The transition rates r_2,3,4 are related to the durations of desynchronizations. Higher values of r_2,3,4 promote short desynchronization episodes, while their low values promote long desynchronization events (note that for a well-synchronized dynamics, there may be very few points in the third quadrant, and numerical estimation of r₃ may be unreliable). If transitions are independent then the relative frequencies of the durations of desynchronization events can be estimated by multiplying the corresponding rates of the transitions for different paths. For example, to estimate the probability of a desynchronization event of the shortest duration we should consider the shortest path 2-4-1 and the corresponding probability is r₂r₄. This will correspond to the desynchronization length of one cycle. Longer desynchronizations will require summation of the products of rates corresponding to longer paths of equal length. In general, this independence (or near independence) may or may not be in place, but we consider several examples, where the difference is not large and the rates r_2,3,4 really describe the desynchronization durations.

The rate r₁ is related to the averaged duration of the laminar phase and thus characterizes the property of synchronized state. The average duration of the synchronized phase <ℓ> (for an intermittency near onset of phase synchronization, this quantity usually scales in a universal manner for specific intermittency types) is inversely proportional to r₁:

$$<\ell >\sim 1/r_1$$ (2)

and <ℓ>= 1/r₁, if <ℓ> is measured in the number of iterations of the map φ_x,i, which is essentially the number of cycles of oscillations. The closer r₁ is to 1, the more frequently the synchronized dynamics is interrupted.

Thus the rates permit evaluation of whether the weakness of synchrony is due to a few relatively long desynchronization events or to large number of short desynchronization events.

III. COUPLED MAPS EXAMPLE

In this section we consider behavior of rates for different parameter values (and thus for different transversal Lyapunov exponents of synchronized state and the synchronization index γ) in a simple system. We consider linearly coupled skew tent maps. This relatively simple map allows for exact computation of Lyapunov exponents. The properties of the phase space depend on the parameters in a simple way.
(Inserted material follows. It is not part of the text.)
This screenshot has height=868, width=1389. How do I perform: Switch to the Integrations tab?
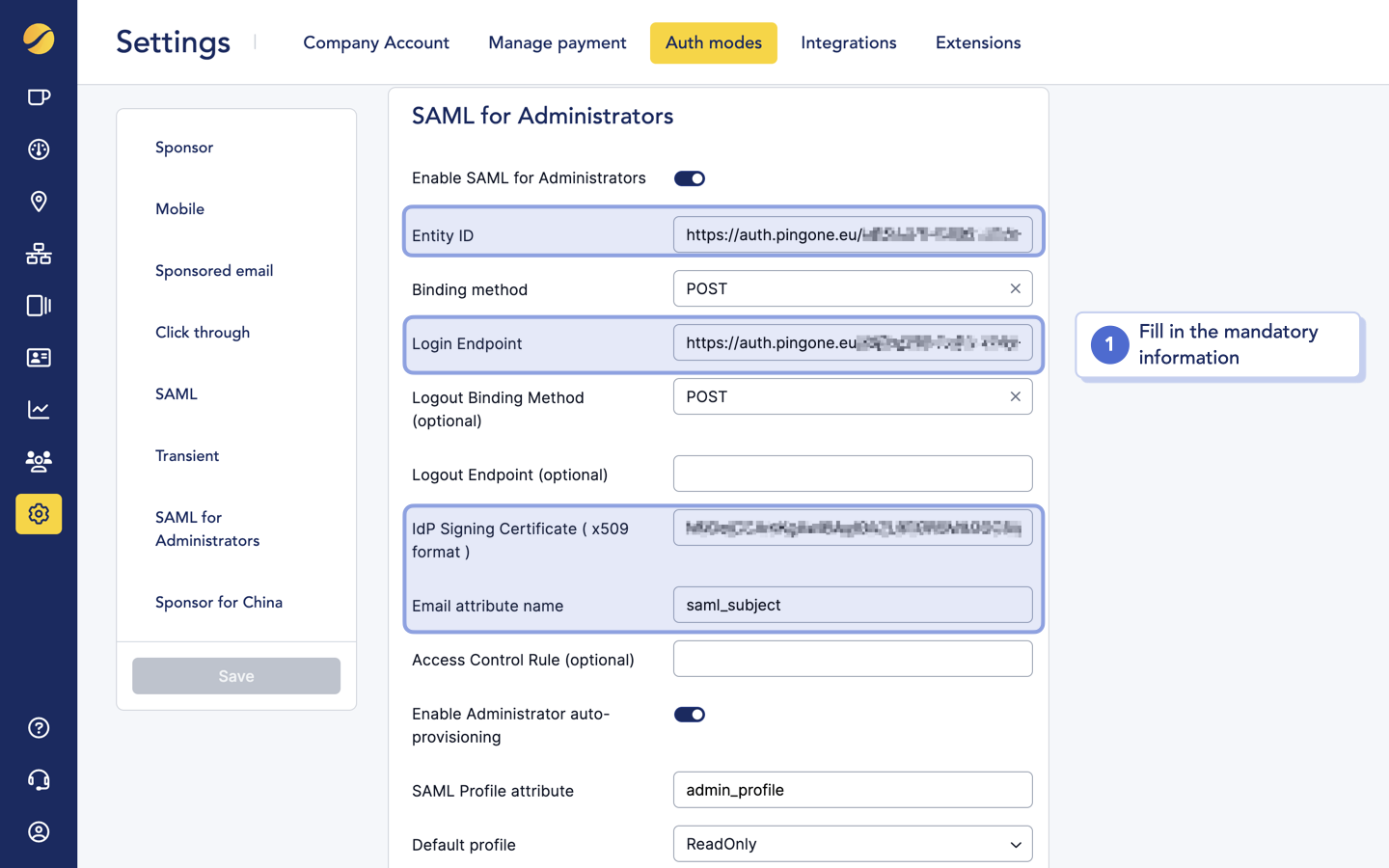(848, 42)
Thus we are able to see the relationship between system’s parameters, dynamics, Lyapunov exponents and the rates r_i. This system is not necessarily an appropriate choice for the study of phase synchronization as a dynamical phenomenon, when phases are correlated and amplitude are not [21]. However we are not as much concerned with the phase synchronization per se in this sense, as we are concerned with a simple treatable example of synchronous dynamics here. Therefore, coupled skew tent maps prove a possibility to illustrate our ideas in a simple system, where analytical treatment is partially possible.

Consider a skew tent map

$$f(a,x)=\{\begin{array}{ll}\frac{x}{a}\hfill & \text{if}0\le x\le a,\hfill \\ \frac{1-x}{1-a}\hfill & \text{if}a<x\le 1,\hfill \end{array}$$ (3)

where 0 < a < 1. We will use two such maps with variables x and y. Let us consider the following coupling:

$$\begin{array}{l}x(t+1)=(1-\epsilon )f(a,x(t))+\epsilon f(a,y(t)),\\ y(t+1)=\epsilon f(a,x(t))+(1-\epsilon )f(a,y(t)),\end{array}$$ (4)
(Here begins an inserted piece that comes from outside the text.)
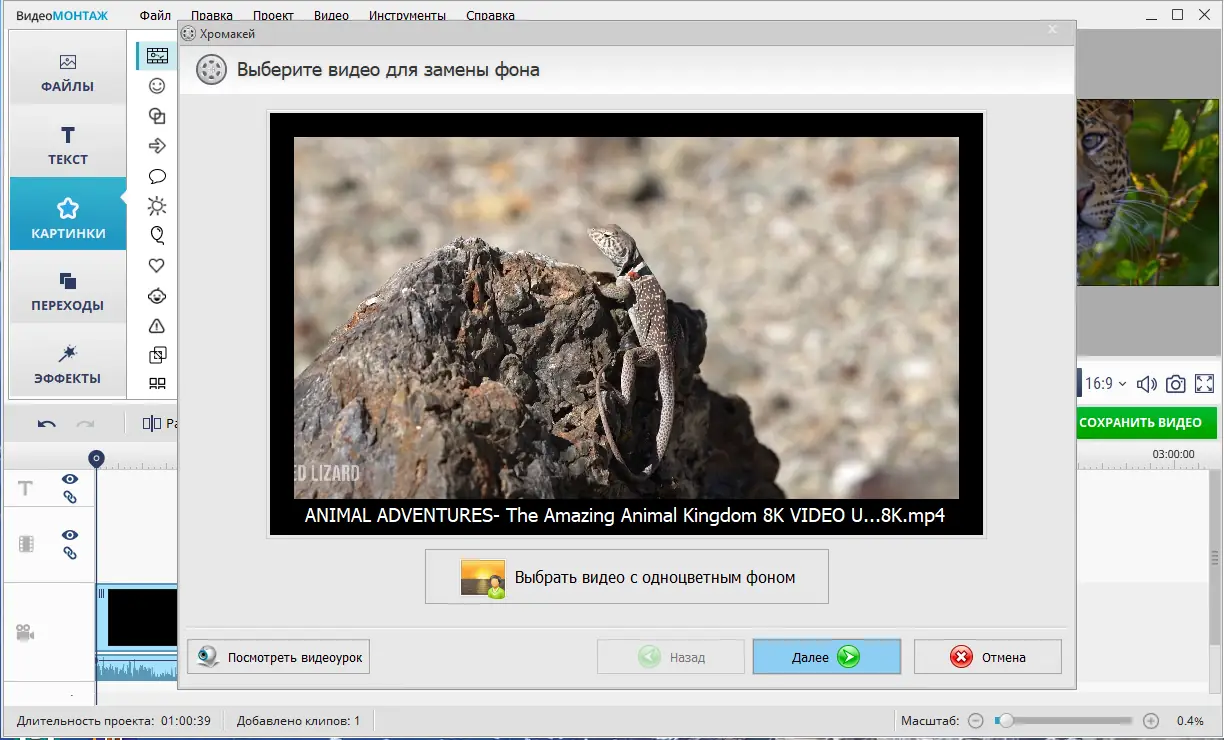This screenshot has width=1224, height=740.
Task: Open the Проект menu
Action: [273, 16]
where ε is the coupling strength.

To characterize synchrony between x and y, we consider a new variable

$$\theta (t)=y(t)-x(t),$$ (5)

which will be an analog of the phase difference described above. In these coupled maps, synchronous state x = y is stable for ε > ε_c where the critical value ε_c < 1/2. Note that θ in Eq. (5) varies between −1 and 1 while the phase variable φ_i in Fig. 1 varies between −π and π. In this section, we rescale the phase diagram accordingly to define the transition rates r_i.

Two Lyapunov exponents can be computed analytically (see e.g. [1]):

$$\begin{array}{l}\lambda (a)=-\mathit{a}lna-(1-a)ln(1-a),\\ {\lambda }_{\perp }(a,\epsilon )=-\mathit{a}lna-(1-a)ln(1-a)+ln\mid 1-2\epsilon \mid .\end{array}$$ (6)
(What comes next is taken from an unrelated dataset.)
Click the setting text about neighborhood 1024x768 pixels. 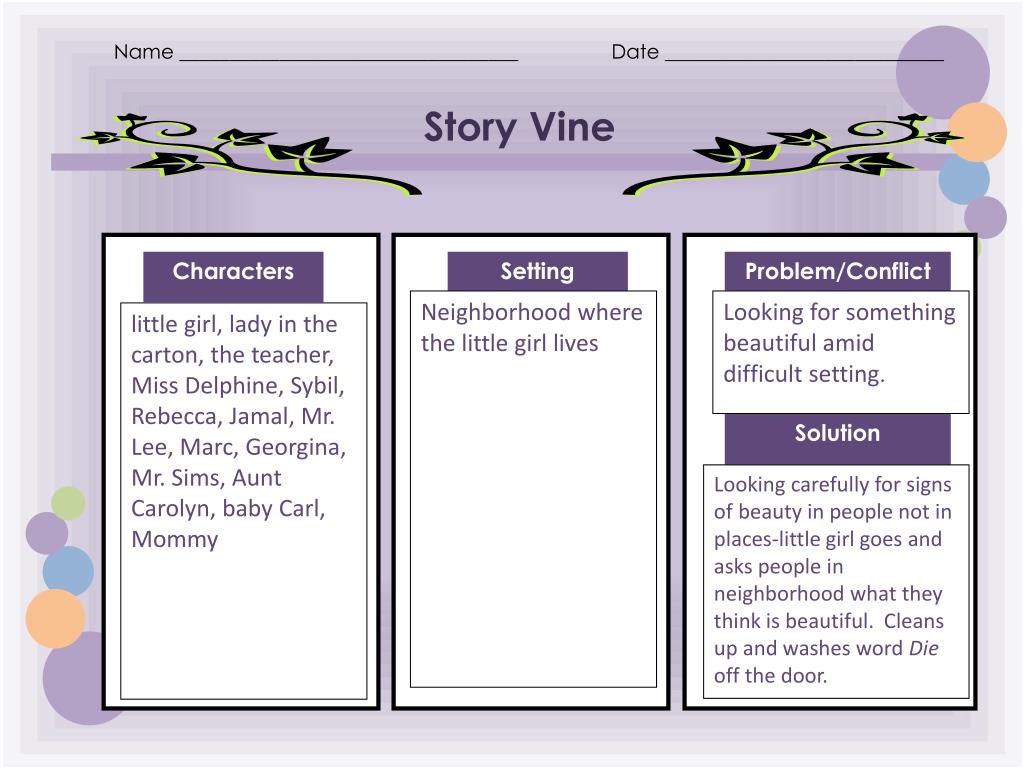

The first Lyapunov exponent λ(a) corresponds to the motion governed by the one-dimensional dynamical system x(t + 1) = f(a, x(t)) whose subspace is {(x, y)|x = y}. The second, transversal Lyapunov exponent λ_⊥ (a, ε) characterizes the dynamics transverse to that invariant subspace. Note that λ(a) is always positive for 0 < a < 1 and has a maximum ln 2 at a = 1/2. Since λ_⊥ (a, ε) = λ(a) + ln |1 − 2ε|, the transversal Lyapunov exponent λ_⊥ (a, ε) can change from positive to negative depending on a and ε. Both Lyapunov exponents are symmetric around a = 1/2. That is, λ(a) = λ(1 − a) and λ_⊥ (a, ε) = λ_⊥ (1 − a, ε). The synchronization stability threshold λ_⊥ (a, ε_c) = 0 is reached at ${\epsilon }_c=\frac{1}{2}-\frac{1}{2}{a}^a{(1-a)}^{(1-a)}$.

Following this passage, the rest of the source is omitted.